When it comes to the question of who is a true Indian, the country’s Hindu children are more likely than their Muslim peers to connect their faith to their national identity, according to new research from the University of California, Berkeley.

“Our results indicate that by age 9, Hindu children have already internalised an ‘Indian equals Hindu’ association, and we show that this association predicts children’s support for policies that favor Hindus over Muslims,” said study senior author Mahesh Srinivasan, Associate Professor of Psychology at UC Berkeley.

The findings, published in the journal Child Development, also suggest that Muslim children feel no less Indian because of their faith, indicating they are shielded from religious nationalist messaging and able to identify both as Indian and as Muslim, added Srinivasan.

“If Muslim children were to equate being Indian with being Hindu, they could very well feel conflicted about being Indian or being Muslim.
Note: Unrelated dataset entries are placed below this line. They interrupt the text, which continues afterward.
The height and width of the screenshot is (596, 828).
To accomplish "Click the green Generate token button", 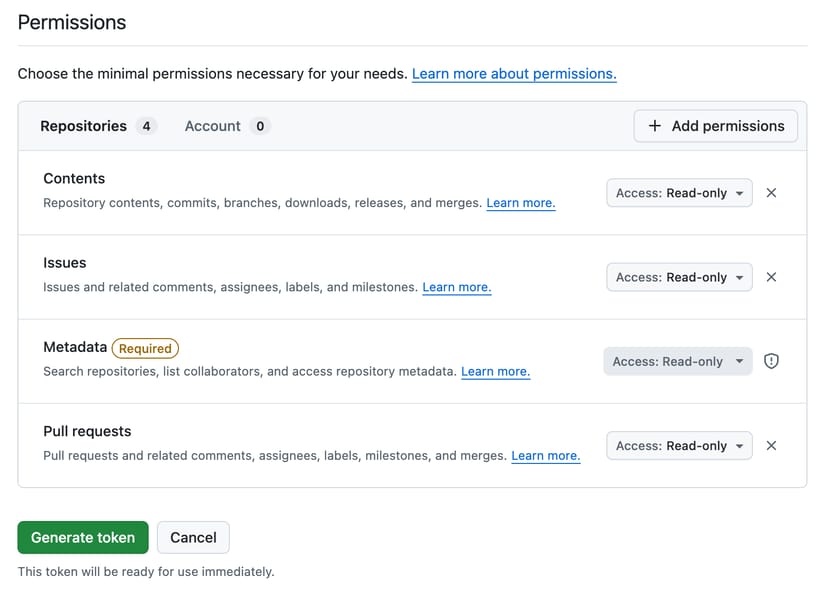I will point(83,537).
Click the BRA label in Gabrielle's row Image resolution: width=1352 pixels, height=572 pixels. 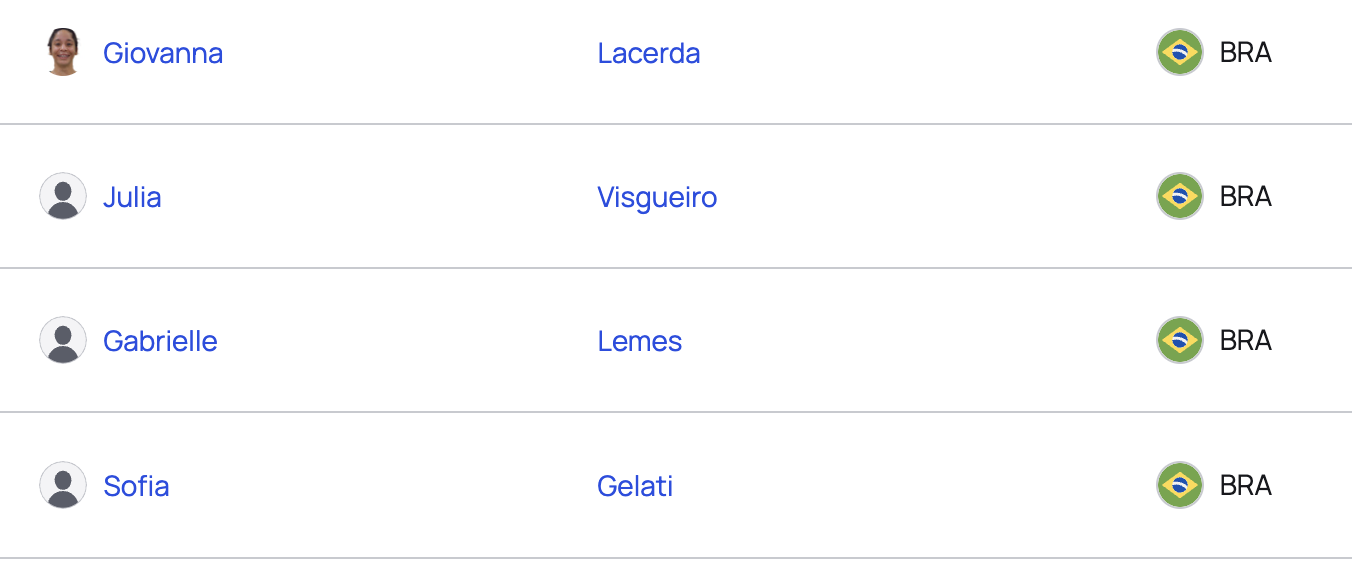coord(1246,340)
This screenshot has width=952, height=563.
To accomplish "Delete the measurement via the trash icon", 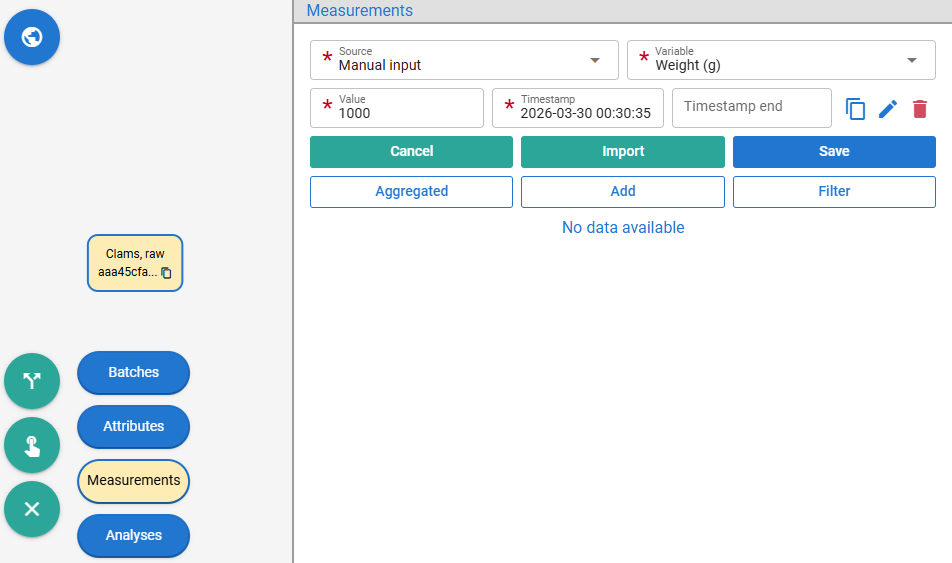I will (920, 109).
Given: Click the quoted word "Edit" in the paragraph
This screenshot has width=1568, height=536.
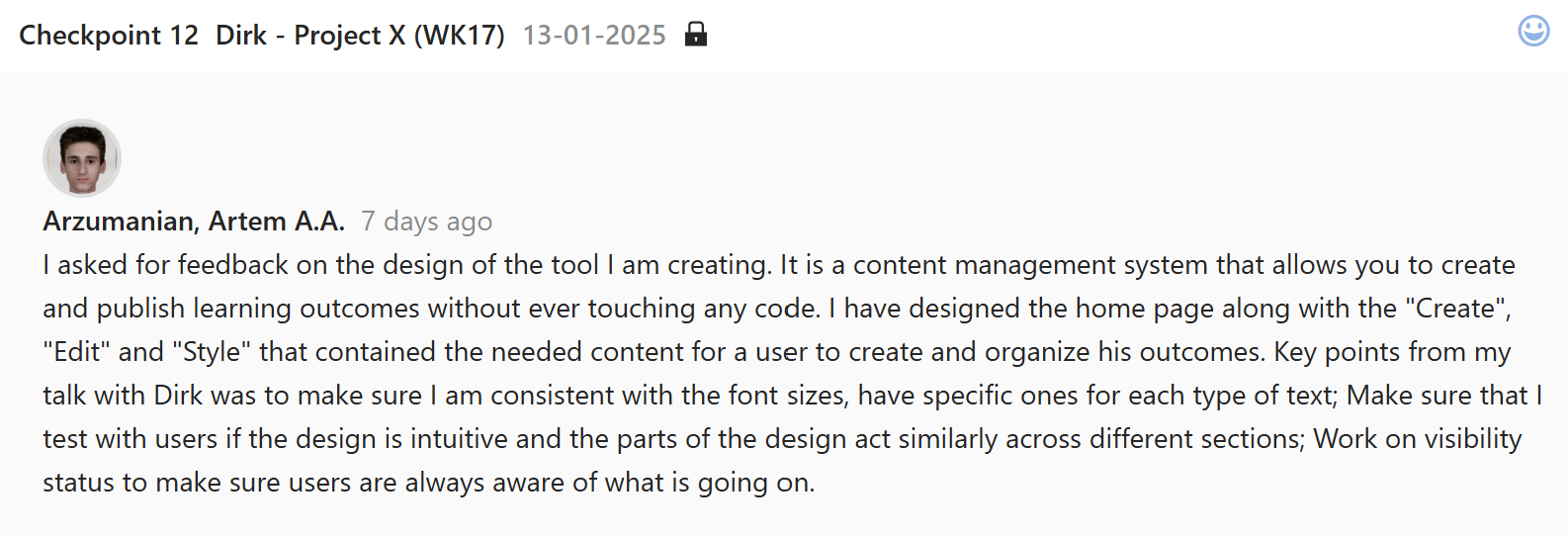Looking at the screenshot, I should [x=76, y=352].
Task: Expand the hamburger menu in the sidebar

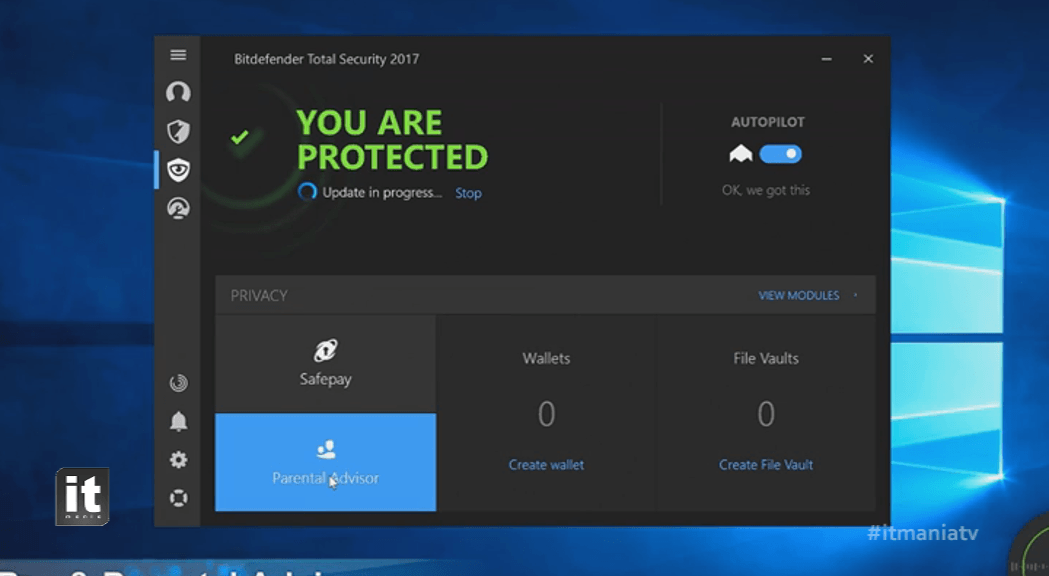Action: pyautogui.click(x=178, y=56)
We know from other research that disconnection from one’s own national, ethnic, or religious group is bad for mental health and other life outcomes,” he said.

Through surveys and social psychology measures, the researchers examined the explicit and implicit associations and attitudes of 160 schoolchildren aged between 9 and 16 in Vadodara, Gujarat.

All the children attended Zenith, a charitable school for low-income children in Vadodara.

The children, 79 of whom were Hindu and 81 of whom were Muslim, were each given an implicit association test, which asked them to swiftly pair together words and pictures.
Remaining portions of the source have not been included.